Investors less likely to boost U.K. investments post-Brexit — survey

The proportion of investors planning to increase exposure to U.K. assets has fallen to 15%, according to State Street Corp. (STT)'s latest Brexometer index, a measure of institutional investor sentiment on the economic impact of Brexit.

The figure compared with a 21% share of investors worldwide who said in the third quarter that they expected to raise U.K. holdings.

However, those looking to decrease their U.K. exposure remained unchanged at 20%.

Investors also became less optimistic on the medium-term outlook for the global economy in the fourth quarter survey, with 30% now holding a negative outlook, vs. 15% in the previous survey. State Street said in a report of its survey that this is the highest negative outlook reading since the index began. The survey was first conducted in the fourth quarter of 2016.

Respondents also were asked about investment risk levels, with 28% believing asset owners will increase this over the next three to five years, up from 24.2% in the third-quarter survey. However, 43% expect a decrease in risk levels over a three- to five-year period, up from 31.9% in the previous survey.

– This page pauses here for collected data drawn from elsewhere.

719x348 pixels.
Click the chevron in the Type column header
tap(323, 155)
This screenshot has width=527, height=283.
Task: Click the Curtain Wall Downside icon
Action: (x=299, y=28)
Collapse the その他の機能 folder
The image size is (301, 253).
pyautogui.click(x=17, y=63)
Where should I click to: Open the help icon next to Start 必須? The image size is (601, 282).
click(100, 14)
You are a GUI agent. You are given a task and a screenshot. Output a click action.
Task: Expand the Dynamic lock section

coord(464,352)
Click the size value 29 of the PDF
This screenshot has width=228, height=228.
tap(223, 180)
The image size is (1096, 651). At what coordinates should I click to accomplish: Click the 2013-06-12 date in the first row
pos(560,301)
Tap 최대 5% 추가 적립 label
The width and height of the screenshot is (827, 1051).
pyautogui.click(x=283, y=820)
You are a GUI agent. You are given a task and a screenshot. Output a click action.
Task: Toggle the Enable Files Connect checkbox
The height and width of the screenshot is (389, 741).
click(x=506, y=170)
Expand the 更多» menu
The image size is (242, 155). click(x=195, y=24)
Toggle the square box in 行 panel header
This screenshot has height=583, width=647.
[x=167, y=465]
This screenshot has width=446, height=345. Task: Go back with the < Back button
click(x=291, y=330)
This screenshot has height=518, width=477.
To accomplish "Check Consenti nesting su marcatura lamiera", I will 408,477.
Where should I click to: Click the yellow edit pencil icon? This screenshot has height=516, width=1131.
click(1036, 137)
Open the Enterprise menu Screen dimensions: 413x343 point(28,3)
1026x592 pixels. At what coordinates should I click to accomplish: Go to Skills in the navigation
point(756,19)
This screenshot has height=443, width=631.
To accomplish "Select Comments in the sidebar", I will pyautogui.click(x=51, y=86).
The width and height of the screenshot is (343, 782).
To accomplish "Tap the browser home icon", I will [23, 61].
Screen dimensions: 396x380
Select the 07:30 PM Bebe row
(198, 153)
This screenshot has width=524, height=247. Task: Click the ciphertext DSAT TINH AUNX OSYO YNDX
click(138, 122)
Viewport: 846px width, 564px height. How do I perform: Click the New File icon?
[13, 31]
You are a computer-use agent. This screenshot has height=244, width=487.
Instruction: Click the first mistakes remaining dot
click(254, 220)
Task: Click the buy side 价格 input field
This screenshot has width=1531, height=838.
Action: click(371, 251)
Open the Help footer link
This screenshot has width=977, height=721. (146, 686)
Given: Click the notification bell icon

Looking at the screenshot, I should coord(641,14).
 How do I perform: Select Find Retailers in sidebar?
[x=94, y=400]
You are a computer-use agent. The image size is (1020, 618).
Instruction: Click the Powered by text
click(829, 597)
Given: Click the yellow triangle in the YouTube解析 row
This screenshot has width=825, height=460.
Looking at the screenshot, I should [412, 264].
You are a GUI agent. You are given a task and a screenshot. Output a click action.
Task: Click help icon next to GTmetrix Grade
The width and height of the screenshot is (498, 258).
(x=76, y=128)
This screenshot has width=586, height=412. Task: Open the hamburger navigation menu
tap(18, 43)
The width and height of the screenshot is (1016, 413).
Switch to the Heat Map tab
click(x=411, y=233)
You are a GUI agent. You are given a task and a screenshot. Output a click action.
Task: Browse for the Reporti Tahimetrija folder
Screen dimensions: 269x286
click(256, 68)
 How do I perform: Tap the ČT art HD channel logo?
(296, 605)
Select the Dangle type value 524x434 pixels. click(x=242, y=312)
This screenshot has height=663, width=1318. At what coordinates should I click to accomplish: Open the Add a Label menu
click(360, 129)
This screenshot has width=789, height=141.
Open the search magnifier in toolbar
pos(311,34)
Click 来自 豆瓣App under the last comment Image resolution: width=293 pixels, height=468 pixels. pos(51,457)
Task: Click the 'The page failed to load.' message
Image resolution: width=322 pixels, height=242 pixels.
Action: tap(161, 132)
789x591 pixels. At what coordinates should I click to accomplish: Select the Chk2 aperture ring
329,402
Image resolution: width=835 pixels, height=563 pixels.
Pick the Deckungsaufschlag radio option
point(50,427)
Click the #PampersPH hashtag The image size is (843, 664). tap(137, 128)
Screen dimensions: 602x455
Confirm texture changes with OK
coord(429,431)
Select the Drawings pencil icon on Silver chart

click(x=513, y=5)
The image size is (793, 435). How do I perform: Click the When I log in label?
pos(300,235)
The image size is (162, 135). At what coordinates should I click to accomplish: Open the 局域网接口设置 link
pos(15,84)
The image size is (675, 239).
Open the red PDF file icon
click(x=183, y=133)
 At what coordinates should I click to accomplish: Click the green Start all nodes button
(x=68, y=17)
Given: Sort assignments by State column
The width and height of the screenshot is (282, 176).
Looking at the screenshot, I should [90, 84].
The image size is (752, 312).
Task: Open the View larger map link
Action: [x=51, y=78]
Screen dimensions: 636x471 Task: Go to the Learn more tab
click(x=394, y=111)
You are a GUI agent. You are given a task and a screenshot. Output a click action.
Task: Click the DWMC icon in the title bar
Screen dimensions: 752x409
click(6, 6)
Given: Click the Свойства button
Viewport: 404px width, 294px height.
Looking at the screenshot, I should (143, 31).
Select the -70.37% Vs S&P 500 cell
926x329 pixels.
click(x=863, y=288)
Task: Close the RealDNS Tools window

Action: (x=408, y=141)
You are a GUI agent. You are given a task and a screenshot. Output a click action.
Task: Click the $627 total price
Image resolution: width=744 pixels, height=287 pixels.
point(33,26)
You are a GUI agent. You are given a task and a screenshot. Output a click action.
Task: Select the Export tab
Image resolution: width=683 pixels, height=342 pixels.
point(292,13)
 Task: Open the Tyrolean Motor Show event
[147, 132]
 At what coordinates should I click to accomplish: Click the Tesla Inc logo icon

"This quarter's Brexometer was conducted in the first week of November, a period when, in theory, hopes of a deal were on the rise," said Michael Metcalfe, head of global macro strategy at State Street Global Markets, in a statement accompanying the survey. "Given that context, it is telling that there was little shift in investor attitudes toward their U.K. asset holdings. Such caution has been vindicated as November has progressed, and while significant Brexit hurdles have been cleared, the U.K. parliamentary vote, which is perhaps the largest challenge to agreeing the deal, now looms large."